**ЗАДАНИЯ**
1. Ответьте на вопросы по фрагменту о преподавательской деятельности Гоголя:
(а) Кому Гоголь пишет в январе 1833 г. «Главное дело — всеобщая история»?
(б) В какой статье Гоголь определяет главную цель всеобщей истории как научной дисциплины?
(в) С чьими задачами молодой Гоголь отождествляет задачи историка и педагога?
2. Перечислите всё, чем, согласно цитате из статьи Гоголя во фрагменте о его преподавательской деятельности, разрознены народы мира.
3. Продолжите фрагмент о преподавательской деятельности Гоголя, начав сразу после последнего приведенного предложения.
___ ФРАГМЕНТ ТЕКСТА ___
Преподавательская деятельность Гоголя и связанные с ней исторические изыскания, начинания и сочинения отнюдь не были случайным эпизодом биографии молодого писателя. Они явились естественной и подлинной школой его художественной мысли, заключая в себе семена всех ее последующих открытий и коллизий. Увлеченный «историческим знанием» и его преподаванием, молодой Гоголь, сам того не сознавая, отождествляет задачи историка и педагога с задачами художника, обязанного явить миру и согражданам все величие и необъятные возможности «человеческого духа», засвидетельствованные всемирной историей, а также — и в не меньшей мере — и все то, что в ходе этой истории стояло и стоит на пути национального и общечеловеческого прогресса. Такова общая философско-историческая «формула» эстетической позиции автора «Арабесок», которой он оставался верен до конца своих дней. Но ее жизненное наполнение существенно менялось в процессе творческой эволюции писателя. «Главное дело — всеобщая история», — пишет Гоголь М. П. Погодину в январе 1833 г. (10, 254), а в написанной менее чем через год статье «О преподавании всеобщей истории» так определяет ее главную цель как научной дисциплины: «Она должна обнять вдруг и в полной картине все человечество, каким образом оно из своего первоначального, бедного младенчества развивалось, разнообразно совершенствовалось и, наконец, достигло нынешней эпохи. Показать весь этот великий процесс, который выдержал свободный дух человека кровавыми трудами, борясь от самой колыбели с невежеством, природой и исполинскими препятствиями… собрать в одно все народы мира, разрозненные временем, случаем, горами, морями, и соединить их в одно стройное целое; из них составить одну величественную полную поэму» (8, 26).
___ ИСХОДНЫЕ ДАННЫЕ ___
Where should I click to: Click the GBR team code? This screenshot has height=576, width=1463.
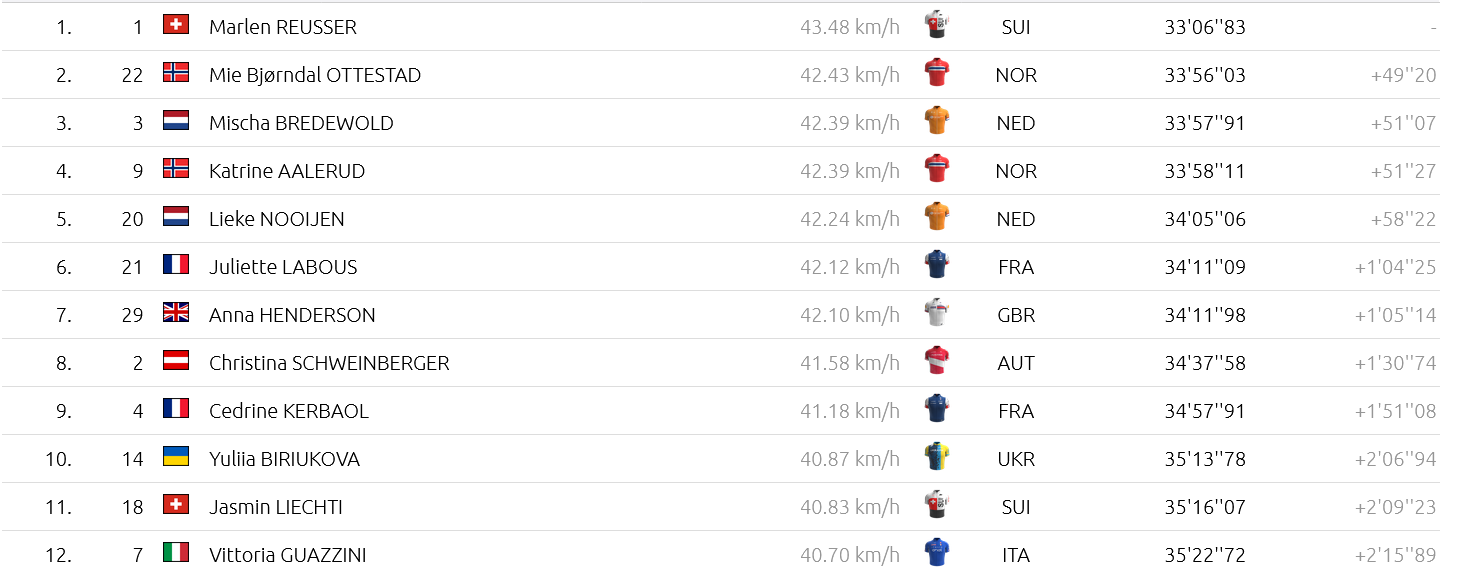point(1016,315)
___
**ОТВЕТЫ**
1.
(а) М. П. Погодину.
(б) «О преподавании всеобщей истории».
(в) С задачами художника.

2. Время, случай, горы, моря.

3.
Созданию такой художественно-исторической «поэмы» Гоголь-преподаватель и собирался посвятить свою жизнь.

Но всеобщая история — не единственный предмет дум еще не осознавшего свое истинное художественное призвание педагога и писателя. Другой предмет — и не менее его увлекавший — история Украины.

В пору нелегко дававшейся ему работы над вторым циклом украинских повестей — «Миргородом» — Гоголь пишет М. А. Максимовичу: «Теперь я принялся за историю нашей бедной, единственной Украины… ничто так не успокаивает как история. Мои мысли начинают литься тише и спокойнее. Мне кажется, что я напишу ее, что скажу много нового, чего до меня не говорили» (10, 284). И действительно сказал, но, по-видимому, не столько в «Истории Украины», которая была написана, но до нас не дошла,[539] сколько в самой замечательной и самой «вальтер-скоттовской» из своих украинских повестей — «Тарас Бульба». Написанная в неизвестном до того русской литературе жанре народно-героической эпопеи, она явилась тем из ранних художественных произведений Гоголя, в котором философско-исторические, а в этой форме и социальные «понятия» писателя до конца обнаружили свою поэтическую природу и нашли свое адекватное художественное выражение.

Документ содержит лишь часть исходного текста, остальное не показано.